Выбрать главу

Следуя духу текста, нужно справиться с искушением придавать какое бы то ни было значение всему, что звучит как «Марион». Ибо только в том случае, если инициировавшее всю цепь действие (произнесение звука «Марион») поистине лишено всякого постижимого мотива, исключительно действенной становится полная произвольность действия и осуществляется самое лучшее перформативное оправдание. Отчуждение между субъектом и произнесением тогда становится таким радикальным, что оно уже недоступно никакому модусу понимания. Когда все валится из рук, всегда можно признать себя безумным. Слово «Марион» бессмысленно и бессильно произвести само по себе цепь причинных подстановок и фигур, которая становится структурой окружающего текста, а это как текст желания, так и желание текста. Это имя находится вообще за пределами системы истины, добродетели и понимания (или обмана, порока и заблуждения), которая придает значение отрывку и «Исповеди» в целом. Поэтому предложение «Je m'excusai sur le premier objet qui s'offrit» — это анаколуф[332], здесь чуждый элемент, искажает значение, разрушает удобочитаемость апологетического рассуждения и вновь начинает то, что, казалось бы, завершило оправдание. Каковы следствия этого предложения и как оно искажает саму идею понимания, которая, оказывается, так тесно связана с перформативной функцией и зависима от нее?

Вопрос уводит нас к «Четвертой прогулке» и к ее скрытому переходу от высказанной вины к вине высказывания, поскольку здесь ложь связана уже не с каким-то прежде совершенным злодеянием, но как раз с действием написания «Исповеди» и, расширительно, со всяким писанием вообще. Конечно, и в повествовании «Исповеди», и в «Reverie» мы всегда пребывали в области письма, но тематизация этого факта не очевидна: то, что можно сказать о вмешательстве когнитивной и перформативной функций оправданий в «Четверой прогулке», распространит повсюду (disseminate) то, что было небольшим разрывом в «Исповеди».

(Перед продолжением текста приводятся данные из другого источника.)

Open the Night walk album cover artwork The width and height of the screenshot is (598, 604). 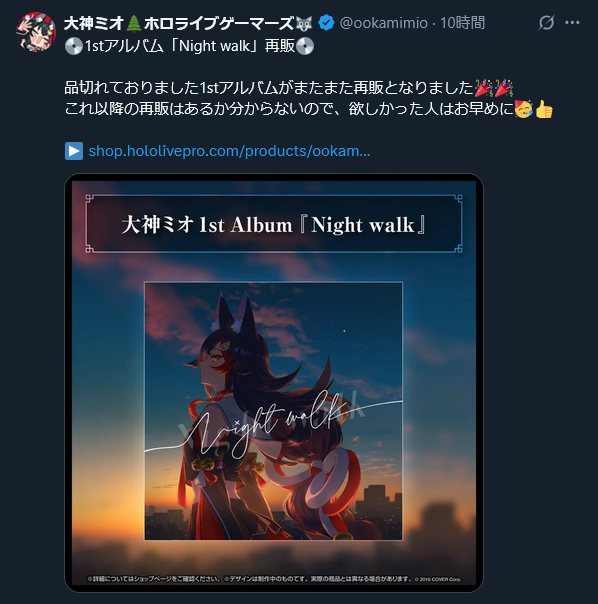pos(274,411)
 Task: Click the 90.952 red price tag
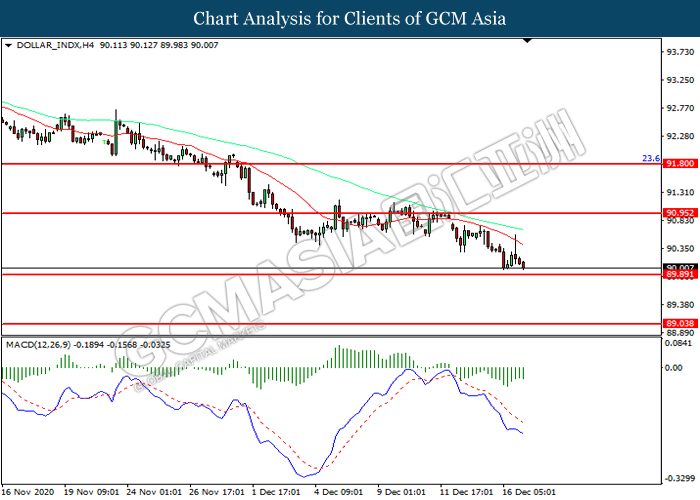(680, 213)
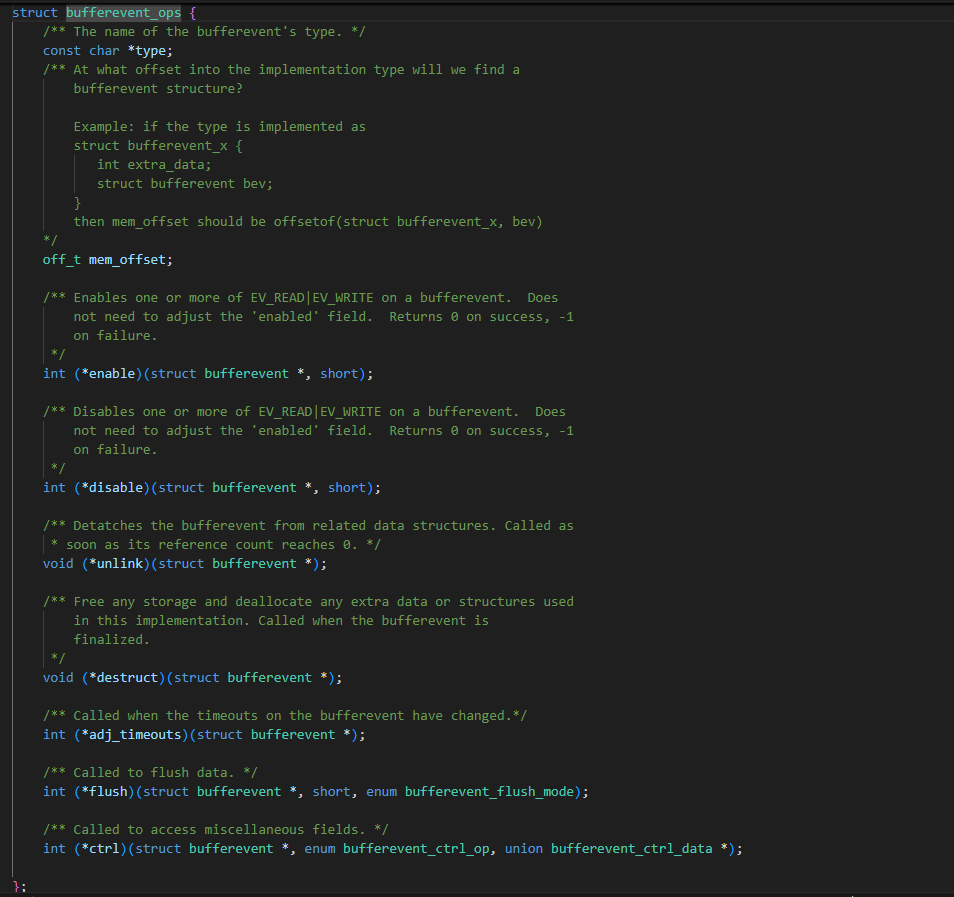Image resolution: width=954 pixels, height=897 pixels.
Task: Click the opening brace after bufferevent_ops
Action: [x=193, y=13]
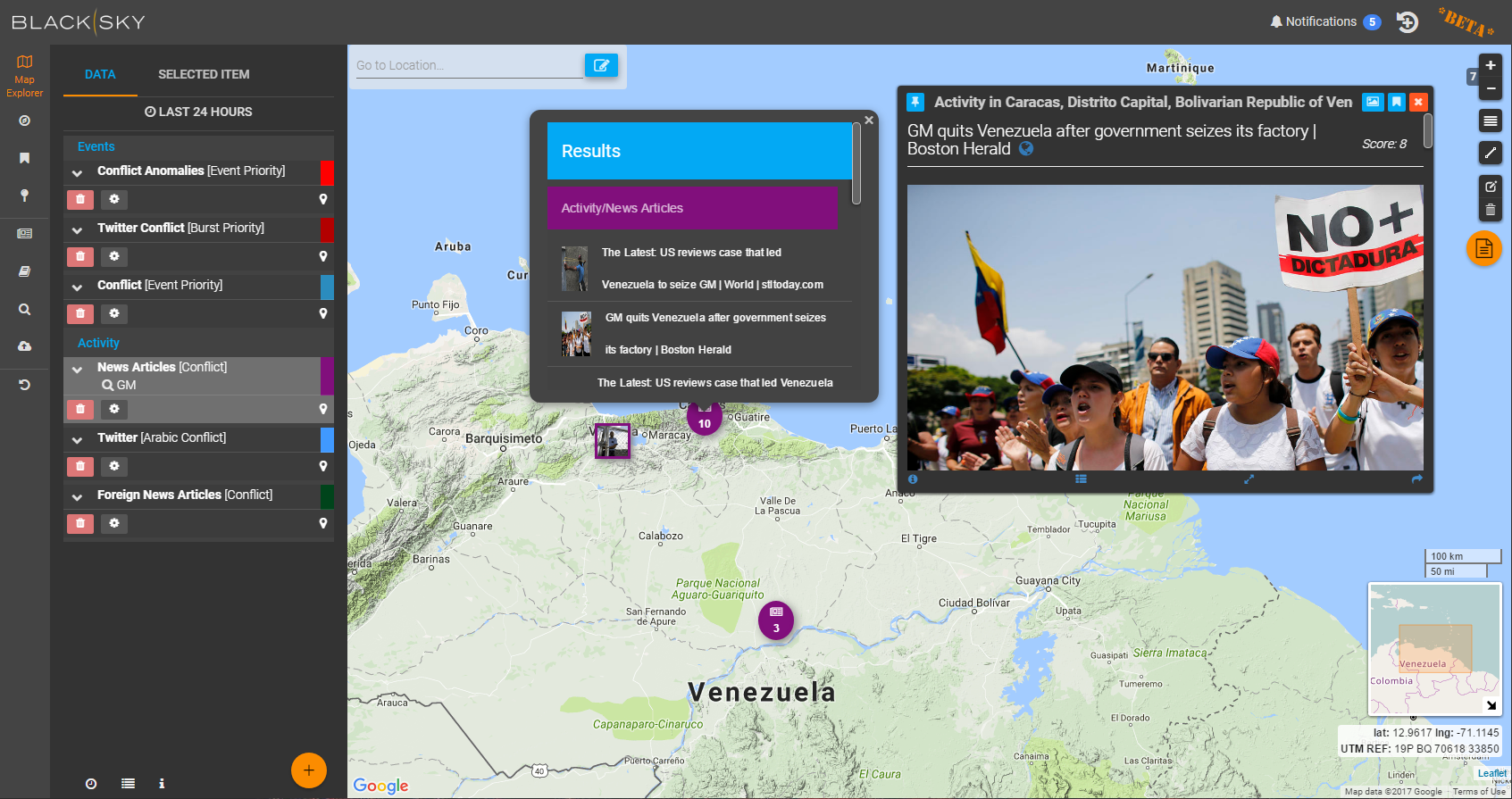Expand the Conflict Anomalies layer chevron

point(78,172)
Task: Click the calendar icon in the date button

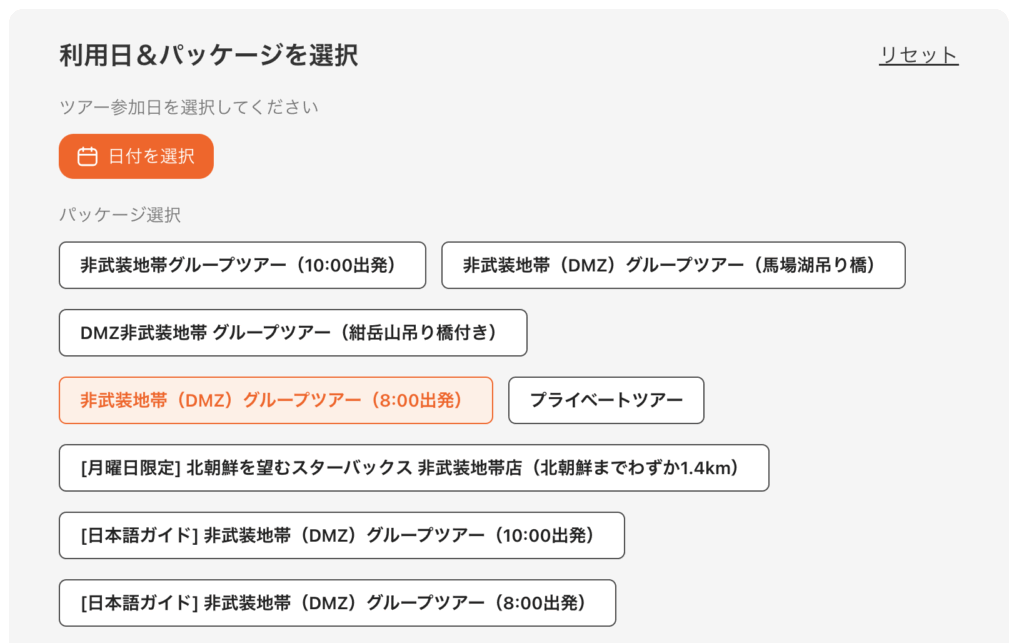Action: coord(88,156)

Даже учитывая всю сложность небрежного, переменчивого и подчиняющегося логике свободных ассоциаций модуса «Reverie», поневоле поражаешься тому отсутствию завершенности, которое позволяет себе этот текст. Он выдержан в тоне пиетистского самоанализа, и его самообвинения звучат достаточно сурово и строго, чтобы придать вес снятию обвинений с автора, которое он и производит, пока Руссо не отказывается признать снятие обвинений в предпоследнем абзаце, объявляющем вину «непростительной» (1038; 610). Существует также странное неравновесие между направленностью доказательства, которое производится при помощи тонких различений и логических рассуждений, и направленностью примеров, которые совсем не соответствуют заявленному намерению. Утверждается, например, что Руссо пропустил в «Исповеди» отдельные эпизоды потому, что они показывали его в слишком выгодном свете; когда некоторые из этих случаев затем рассказываются, для того чтобы сделать искаженный портрет более точным, они оказываются удивительно неуместными. Они не показывают Руссо в благоприятном свете (поскольку он всего лишь ^называет имена своих товарищей по играм, случайно поранивших его, от объявления которых он бы в то время мало что выиграл), и более того, это крайне неприятные истории о физическом насилии, кровавых увечьях и сломанных пальцах, рассказанные так, что боль и жестокость запоминаются куда лучше добродетели, которую они предположительно иллюстрируют. Все это соединяется с какой-то жутковатой ненормальностью слегка горячечного текста, вовсе не контролирующего воздействие, которое он стремится произвести.